The political parties of Spain are celebrating an “historic” €1bn five-year programme designed to tackle gender-based violence.

The measures include providing victims of abuse with six months’ unconditional unemployment benefits to give them a new start, and outlawing imprisoned abusers from being visited by their children.

The agreement was reached after six months and 66 expert hearings.

Reports say 870 women died from gender-based violence between 2003 and 2016. So far this year, at least 31 women have died.

Spanish politicians have pursued successive programmes to address the issue since 1997, when 60-year-old Ana Orantes was beaten, thrown over a balcony and then burned to death by her ex-husband after repeatedly complaining to authorities about his violent behaviour.

Orantes had been forced to split her home with her husband following divorce court orders.
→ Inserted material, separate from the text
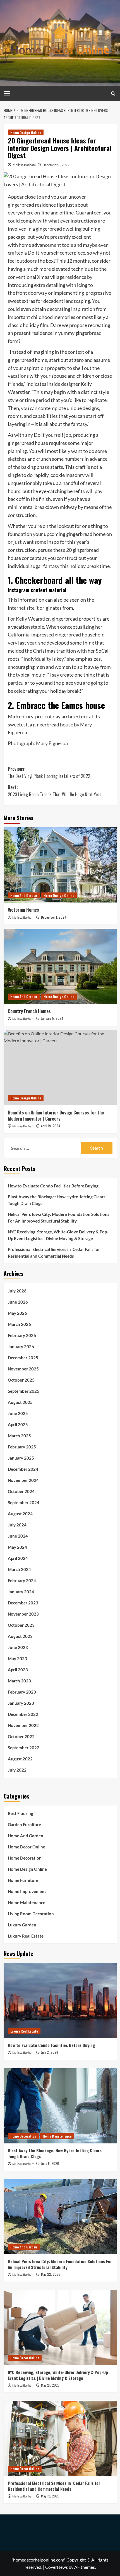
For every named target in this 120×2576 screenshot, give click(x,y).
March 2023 (19, 1680)
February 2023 (22, 1691)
Some of the new measures that received parliamentary endorsement include the status of victim being extended to women who have not yet filed a criminal complaint, allowing them access to assistance; mechanisms for identifying victims of gender-based violence will be established in hospital emergency rooms and primary care; children orphaned by gender-based violence will have priority access to state benefits including educational support; tougher penalties for gender-based crimes committed on the internet; and education to tackle sexism and raise awareness of the feminist movement.

Javier Maroto of the ruling popular party described the new measures as an “unprecedented event” in Spanish political history.